1900 International Lawn Tennis Challenge

Details
- Duration: 8 – 10 August 1900
- Edition: 1st
- Teams: 2

Champion
- Winning nation: United States

= 1900 International Lawn Tennis Challenge =

1900 edition of the International Lawn Tennis Challenge

The 1900 International Lawn Tennis Challenge was the first edition of what is now known as the Davis Cup.

==History==
The tournament was conceived in 1899 by four members of the Harvard University tennis team, who came up with the idea of challenging the British to a tennis competition. Once the idea received the go-ahead from the United States Lawn Tennis Association and the British Lawn Tennis Association, Dwight F. Davis, one of the four Harvard players, designed a tournament format and spent money from his own pocket to purchase an appropriate sterling silver trophy from Shreve, Crump & Low. The first match between the United States and the British Isles was held at the Longwood Cricket Club in Boston, Massachusetts in 1900. The American team, of which Davis was a part, won the first three matches and the Challenge.

==Teams==

===United States===
- Dwight Davis: A left-hander who possessed the twist serve, backing this up with steady ground strokes and volleys. In 1899, Davis won the Intercollegiate and US National Doubles Championships with Ward.
- Holcombe Ward: A right-hander and credited with originating the twist serve.
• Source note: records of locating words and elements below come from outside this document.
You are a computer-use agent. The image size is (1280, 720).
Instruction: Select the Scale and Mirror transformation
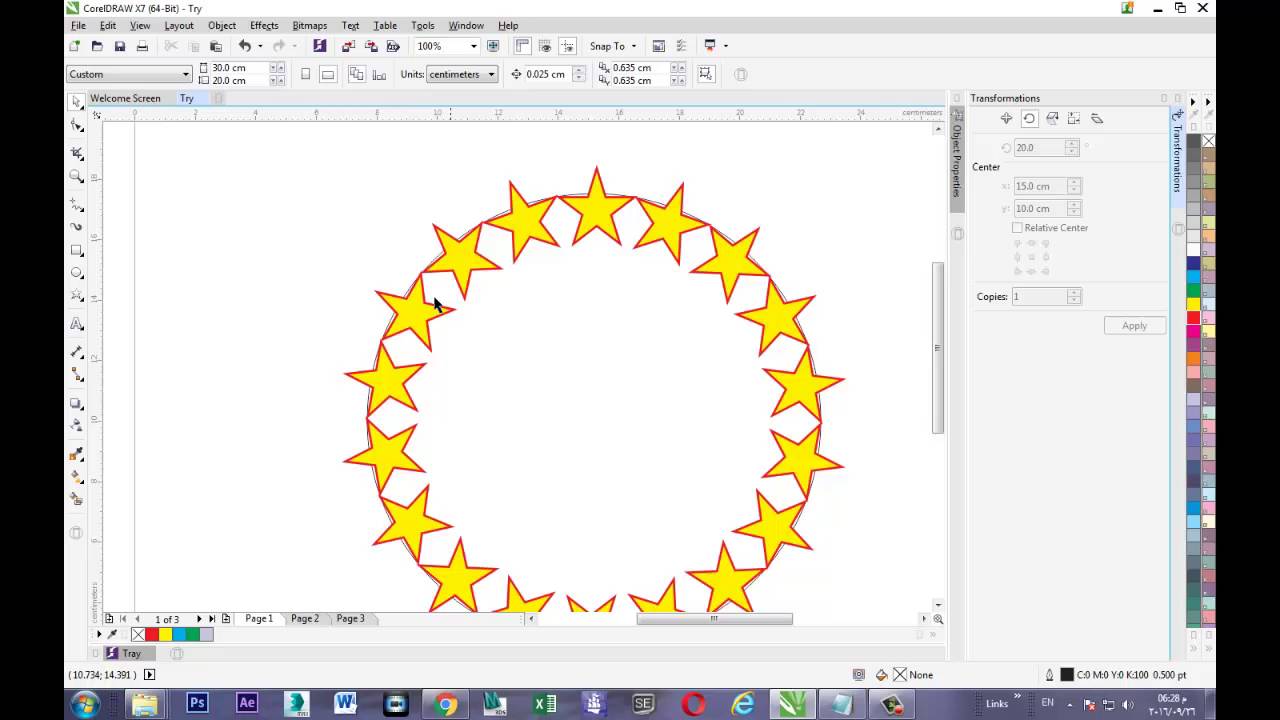pos(1052,118)
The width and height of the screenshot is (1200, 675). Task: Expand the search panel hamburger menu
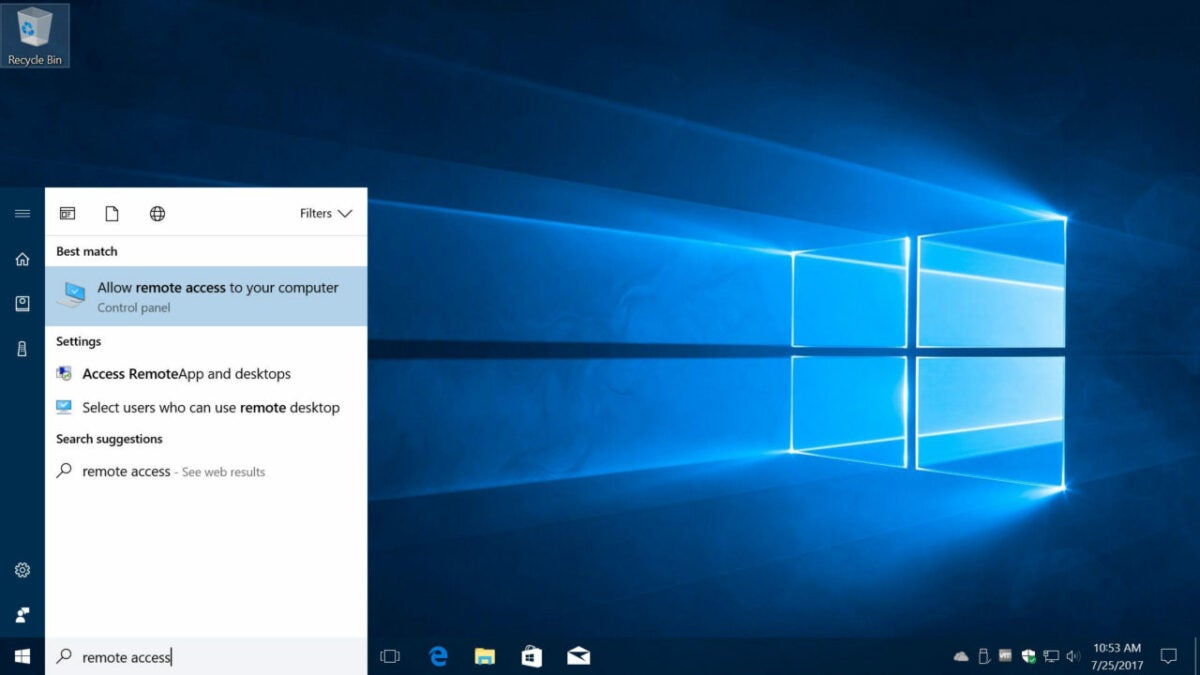(x=21, y=213)
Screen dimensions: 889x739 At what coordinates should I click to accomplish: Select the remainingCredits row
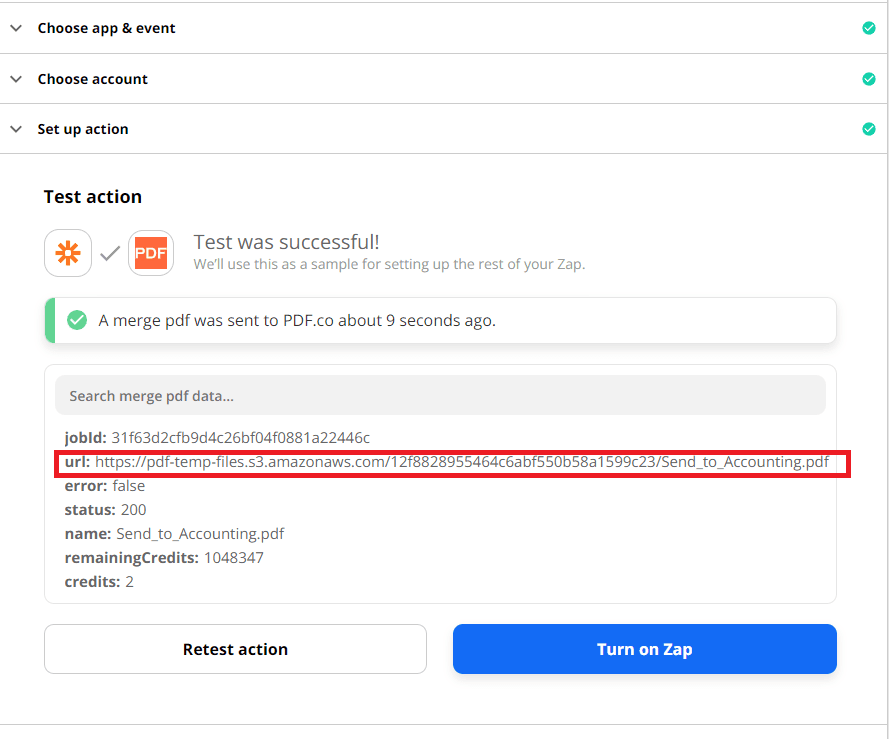pos(164,558)

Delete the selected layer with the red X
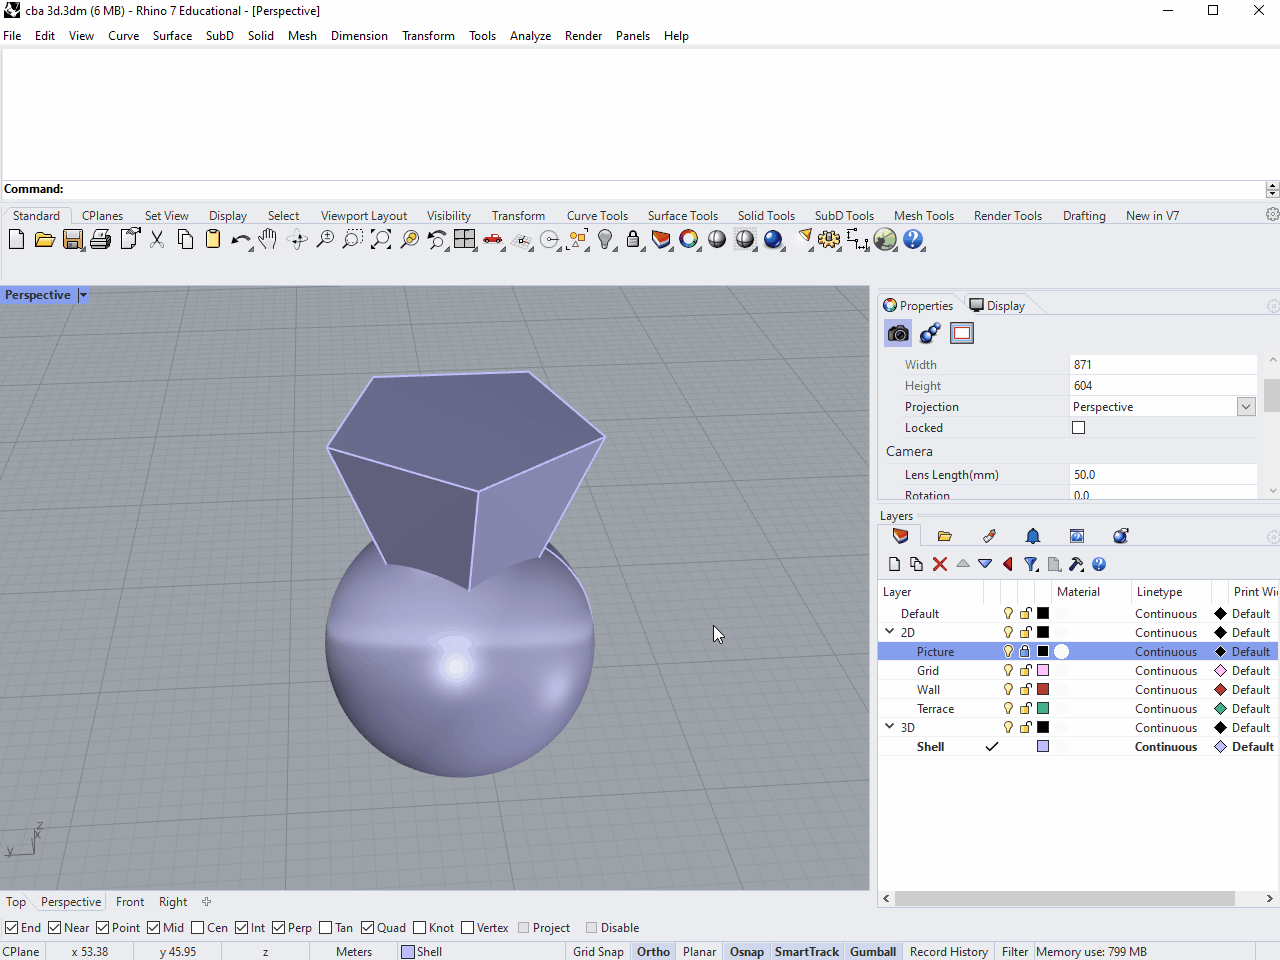939,564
He won the Intercollegiate and US National Doubles Championships with Davis in 1899.
- Malcolm Whitman: A right-hander who appeared in the quarterfinals of the 1896 and 1897 US National Championships and won in 1898, defeating Dwight F. Davis in the all-comers final and receiving the title because 1897 champion Robert Wrenn was fighting in the Spanish–American War. Prior to the Challenge he had placed in the U.S. Top 10 three times, and was ranked No. 1 in 1898 and 1899.

===British Isles===
- Ernest Black
- Arthur Gore: A right-hander who appeared in the semifinals of the 1898 Wimbledon Championships, the Challenge Round of the 1899 Championships - losing to Reginald Doherty - and the all-comers final of the 1900 Championships, losing to Sydney Smith.
- Herbert Roper Barrett: A right-hander who appeared in the semifinals of the 1899 Wimbledon Championships and the quarterfinals of the 1900 Championships. He also teamed with Harold Nisbet to reach the Challenge Round in the doubles at the latter Championships, losing to Laurence and Reginald Doherty.